- Exercise instructions: Only a number is expected: how many lines in the data below contain the word "input".
--- Information given ---
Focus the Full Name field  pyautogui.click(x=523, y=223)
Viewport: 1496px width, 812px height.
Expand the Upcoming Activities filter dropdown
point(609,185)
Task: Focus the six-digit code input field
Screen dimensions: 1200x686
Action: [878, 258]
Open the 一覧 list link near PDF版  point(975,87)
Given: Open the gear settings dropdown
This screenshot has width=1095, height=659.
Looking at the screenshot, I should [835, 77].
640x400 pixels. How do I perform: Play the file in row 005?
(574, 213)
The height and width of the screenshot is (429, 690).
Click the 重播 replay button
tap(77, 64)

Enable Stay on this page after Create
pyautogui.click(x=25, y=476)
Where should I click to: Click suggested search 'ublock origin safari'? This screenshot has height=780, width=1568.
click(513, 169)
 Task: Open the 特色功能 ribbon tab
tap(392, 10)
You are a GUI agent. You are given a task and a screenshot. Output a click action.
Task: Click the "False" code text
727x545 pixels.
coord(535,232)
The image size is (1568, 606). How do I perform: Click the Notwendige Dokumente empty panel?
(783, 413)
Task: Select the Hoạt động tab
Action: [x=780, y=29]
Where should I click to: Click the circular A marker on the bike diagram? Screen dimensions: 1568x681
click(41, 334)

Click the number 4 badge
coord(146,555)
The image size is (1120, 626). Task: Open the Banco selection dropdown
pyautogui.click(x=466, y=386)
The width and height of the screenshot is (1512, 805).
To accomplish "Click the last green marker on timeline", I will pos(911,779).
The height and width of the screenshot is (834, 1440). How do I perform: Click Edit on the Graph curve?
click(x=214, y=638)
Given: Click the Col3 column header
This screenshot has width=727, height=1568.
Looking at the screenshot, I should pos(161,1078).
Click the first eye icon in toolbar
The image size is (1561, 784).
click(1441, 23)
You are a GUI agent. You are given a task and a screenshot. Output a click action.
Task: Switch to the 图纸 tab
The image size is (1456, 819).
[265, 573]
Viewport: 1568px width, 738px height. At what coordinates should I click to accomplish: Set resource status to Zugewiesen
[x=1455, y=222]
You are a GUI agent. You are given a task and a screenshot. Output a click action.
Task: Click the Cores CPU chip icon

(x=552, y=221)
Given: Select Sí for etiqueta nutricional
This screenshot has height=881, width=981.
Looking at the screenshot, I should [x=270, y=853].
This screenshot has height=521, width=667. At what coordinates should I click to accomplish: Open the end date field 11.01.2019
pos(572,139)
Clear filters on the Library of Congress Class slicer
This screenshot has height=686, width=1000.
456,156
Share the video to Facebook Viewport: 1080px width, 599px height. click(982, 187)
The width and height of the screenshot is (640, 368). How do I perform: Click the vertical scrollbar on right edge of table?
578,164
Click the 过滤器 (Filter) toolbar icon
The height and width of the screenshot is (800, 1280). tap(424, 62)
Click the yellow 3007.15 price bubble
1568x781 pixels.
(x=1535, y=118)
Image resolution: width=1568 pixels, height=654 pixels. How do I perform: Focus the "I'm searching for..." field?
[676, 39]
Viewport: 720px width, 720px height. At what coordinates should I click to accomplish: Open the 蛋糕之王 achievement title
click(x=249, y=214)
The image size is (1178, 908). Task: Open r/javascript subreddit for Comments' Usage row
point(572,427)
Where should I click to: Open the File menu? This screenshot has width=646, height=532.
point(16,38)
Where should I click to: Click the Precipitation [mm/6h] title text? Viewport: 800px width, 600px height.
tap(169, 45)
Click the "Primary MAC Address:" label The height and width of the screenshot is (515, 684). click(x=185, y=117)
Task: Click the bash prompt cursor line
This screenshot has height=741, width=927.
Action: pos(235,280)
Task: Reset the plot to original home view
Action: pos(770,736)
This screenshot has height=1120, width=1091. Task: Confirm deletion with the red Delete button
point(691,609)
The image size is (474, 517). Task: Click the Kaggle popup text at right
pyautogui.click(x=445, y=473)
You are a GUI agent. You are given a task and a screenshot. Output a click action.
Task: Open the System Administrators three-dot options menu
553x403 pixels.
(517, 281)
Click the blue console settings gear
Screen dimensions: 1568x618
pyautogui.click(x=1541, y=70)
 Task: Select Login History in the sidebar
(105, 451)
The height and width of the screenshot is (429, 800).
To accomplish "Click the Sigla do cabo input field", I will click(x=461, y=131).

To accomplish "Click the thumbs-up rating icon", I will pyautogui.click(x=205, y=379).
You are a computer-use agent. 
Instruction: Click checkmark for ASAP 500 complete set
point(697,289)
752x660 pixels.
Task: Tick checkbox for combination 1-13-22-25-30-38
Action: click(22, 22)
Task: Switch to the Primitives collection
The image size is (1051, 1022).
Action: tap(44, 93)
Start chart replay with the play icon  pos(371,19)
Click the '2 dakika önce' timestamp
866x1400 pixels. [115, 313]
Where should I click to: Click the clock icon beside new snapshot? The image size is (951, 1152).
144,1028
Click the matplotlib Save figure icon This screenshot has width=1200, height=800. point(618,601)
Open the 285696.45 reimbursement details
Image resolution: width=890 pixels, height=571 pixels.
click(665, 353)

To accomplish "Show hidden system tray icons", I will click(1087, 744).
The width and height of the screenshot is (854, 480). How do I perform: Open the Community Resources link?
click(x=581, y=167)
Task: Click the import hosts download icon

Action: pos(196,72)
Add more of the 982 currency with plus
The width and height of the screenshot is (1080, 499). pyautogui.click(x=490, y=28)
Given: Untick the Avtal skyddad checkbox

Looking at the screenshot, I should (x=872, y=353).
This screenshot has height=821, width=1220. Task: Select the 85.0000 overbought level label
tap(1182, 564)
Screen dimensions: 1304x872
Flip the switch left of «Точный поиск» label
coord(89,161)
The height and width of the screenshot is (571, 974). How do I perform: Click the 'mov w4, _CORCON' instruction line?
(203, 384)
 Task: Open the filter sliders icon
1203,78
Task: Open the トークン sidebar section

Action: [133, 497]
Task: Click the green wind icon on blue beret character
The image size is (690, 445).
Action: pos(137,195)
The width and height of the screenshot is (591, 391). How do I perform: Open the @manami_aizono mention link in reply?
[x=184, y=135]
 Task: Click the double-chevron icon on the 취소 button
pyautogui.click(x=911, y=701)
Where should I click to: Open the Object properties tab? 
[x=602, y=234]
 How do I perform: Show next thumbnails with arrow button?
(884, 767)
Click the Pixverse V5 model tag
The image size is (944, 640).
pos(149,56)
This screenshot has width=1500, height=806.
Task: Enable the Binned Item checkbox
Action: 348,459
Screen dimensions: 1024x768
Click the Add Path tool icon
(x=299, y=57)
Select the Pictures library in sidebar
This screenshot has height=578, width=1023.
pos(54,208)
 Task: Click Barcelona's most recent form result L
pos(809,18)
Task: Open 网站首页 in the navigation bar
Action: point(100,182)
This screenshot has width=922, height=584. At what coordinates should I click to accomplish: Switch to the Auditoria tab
---
- Result for this exercise: 2